Director, writer and critic Eric Rohmer passed away on January 11, 2010, at the age of 89. In this series, we will be examining some of his lesser known films.
La Collectionneuse is best viewed as a transitional work, and Rohmer’s first attempt at adapting his patented talky romance format to feature length. The two previous entries in the Moral Tales series, La Boulangère de Monceau and Suzanne’s Career, both produced in 1963, were B/W shorts, shot in Paris in a gritty, documentary style. La Collectionneuse was filmed in color by the great Nestor Almendros (who would go on to win an Oscar for Days of Heaven) and takes place in the rural south of France, in one of those stone farmhouses that make American tourists swoon.

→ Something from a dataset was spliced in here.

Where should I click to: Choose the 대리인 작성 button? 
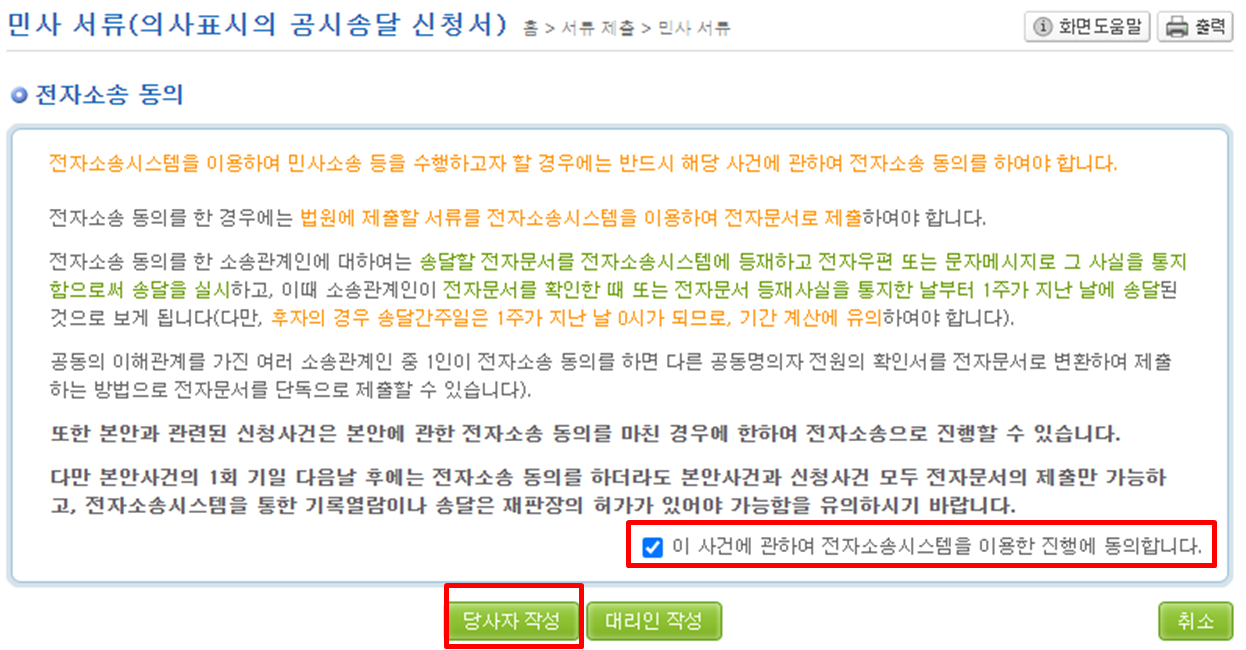coord(654,621)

A Parisian named Adrian (Patrick Bauchau), who has taken navel-gazing to an art form, has come to the villa for one of those interminable French holidays. He shares the house with his friend Daniel (Daniel Pommereulle) and a free-sprited – to put it mildy - young woman named Haydee (Haydee Politoff). Haydee’s vacation plans consist almost entirely of having sex with, well, everyone. Everyone except Adrian, that is.
In an interesting reversal of the usual sexual politics, it is Haydee who views sex as a series of one night conquests, and she ‘collects’ trysts with men the way others collect stamps or rare coins. All of this throws the handsome, and quite spoiled, Adrian into a blasé sort of tizzy, as he finds himself unable to seduce the unselective Haydee, and his self esteem, which is basically his entire raison d’être, is mortally threatened.

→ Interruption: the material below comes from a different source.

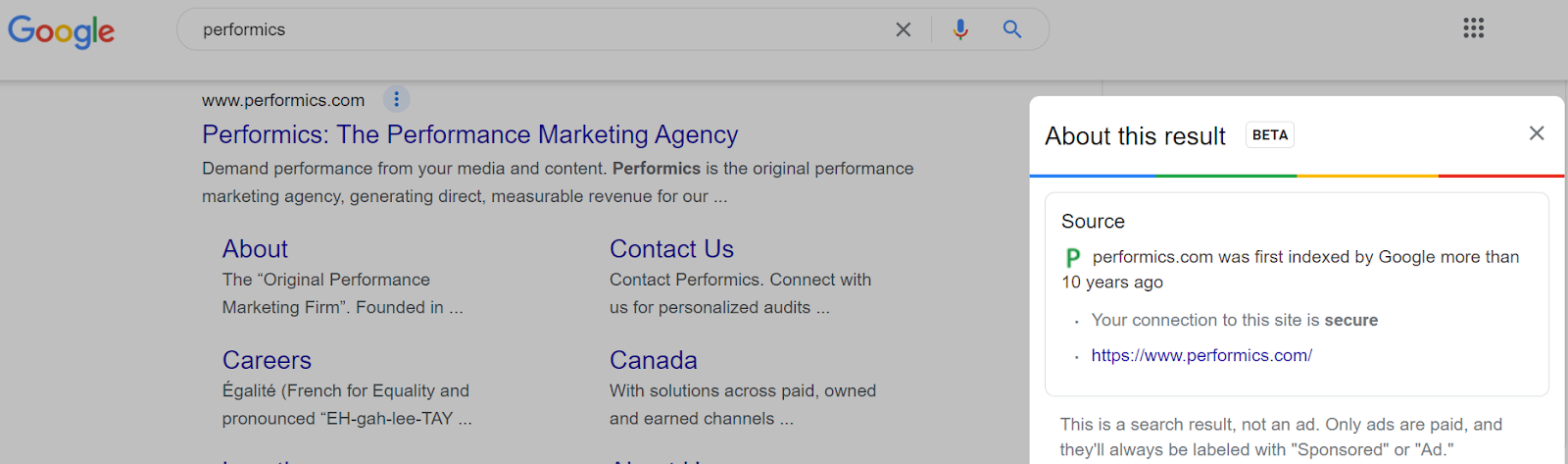Start voice search with microphone icon
Image resolution: width=1568 pixels, height=464 pixels.
pyautogui.click(x=960, y=29)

Despite having a loyal fanbase, La Collectionneuse is not one of this reviewer’s favorite Rohmer films. There are issues with the casting – usually Rohmer’s strong suit – that prevent the film from fully capitalizing on its intriguing premise. Patrick Bachau (who has gone on to have a long and successful career, including the wonderful HBO series Carnivale) seems generally too ambivalent considering he's supposedly The Worlds Most Self Absorbed Man, and Haydee Politoff (who went on to do a couple of low budget vampire movies) simply isn't very interesting.

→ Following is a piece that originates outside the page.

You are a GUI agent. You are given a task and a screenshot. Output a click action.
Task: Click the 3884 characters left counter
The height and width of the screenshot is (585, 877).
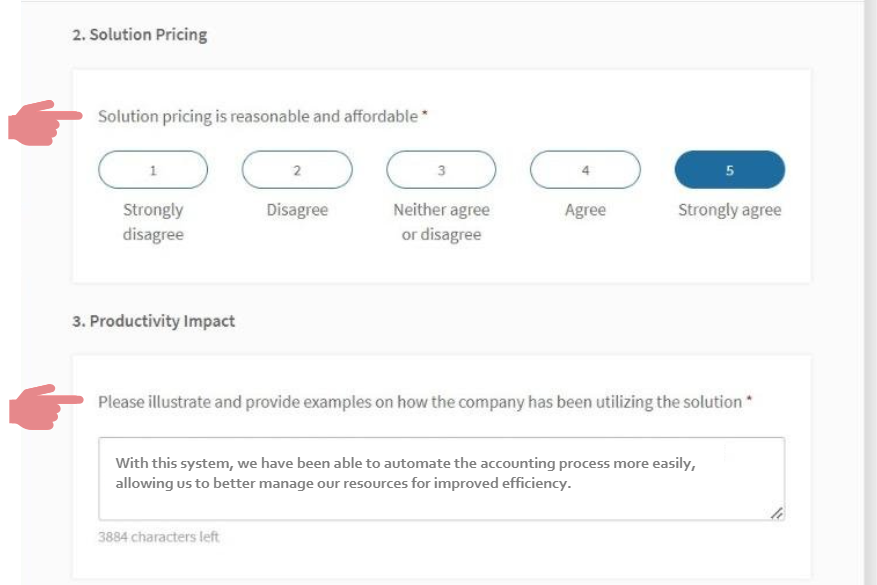(158, 537)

The slightly tomboy-ish ingénue is a Rohmer archetype, serving as the narrative lynchpin in much of his future work, and here, through Politoff’s shortcomings, we gain a deeper appreciation of the many times the director would get this character exactly right. Politoff was 20 years old when the film was made, but she photographs much younger, giving the film an accidental unattractive edge; it’s as if we’re watching the story of an older man obsessed with a bit of slutty jailbait. This is an idea Rohmer would explore with much more finesse a few years later in Clare’s Knee, and there he pulls it off thoughtfully and with a minimum of ickyness.
La Collectionneuse is a bumpy ride that will appeal mainly to hard-core Rohmer fans and completists. But we do get a peek at the evolution of the director’s unique brand of insightful humanism.